フローラ&フォーナ版のブレアアソル12年はシェリー樽熟成を基本とし、より古い年代のヴィンテージを中心に構成されたバッチも存在する。ウイスキー専門誌や評価サイトでは「ハイランドの隠れた名作」として取り上げられることが多く、ジム・マレーの「ウイスキー・バイブル」では85点台以上の安定した評価を獲得している。現行品の入手性が高くないため、中古市場や専門店でのプレミア価格での取引も報告されている。

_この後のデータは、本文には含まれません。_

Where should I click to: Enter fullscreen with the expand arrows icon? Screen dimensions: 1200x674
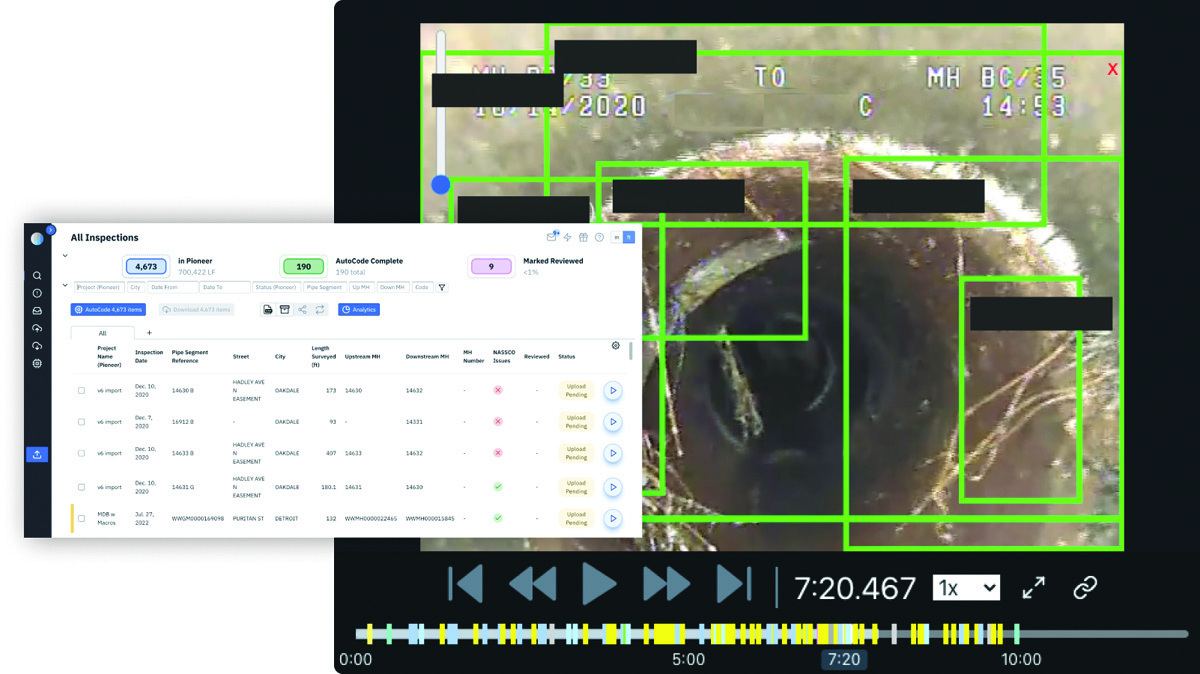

フローラ&フォーナシリーズが現代のシングルモルト文化の礎となったことは業界で広く認知されており、そのラインナップの一翼を担うブレアアソル12年はスコッチウイスキーの多様性と奥深さを示す象徴的な存在だ。ビジターセンターを有するピットロッホリーの蒸留所を訪れた際には、ぜひテイスティングで楽しみたいボトルである。
テイスティングノート
香り
熟したレッドベリーとダークプラム、クリーミーなバニラ。シェリー樽からくる上品なダークチョコレートの香りと、アルト・ドアーの清涼感を感じさせるフレッシュな穀物感が混じり合う。
味わい
しっかりとしたボディ感。シェリーの甘みと大麦由来のモルティーさが中心軸を形成し、ドライフルーツとスパイスが複雑さを加える。後半にかけてタンニン感が現れ、ドライなオーキーさとバランスをとる。
余韻
中程度の長さの余韻。ドライなシェリー感とオークのタンニン、干しブドウの甘みが混ざり合い、じわじわと消えていく。ハイランドらしい穏やかな温もりとスパイシーさが心地よく残る。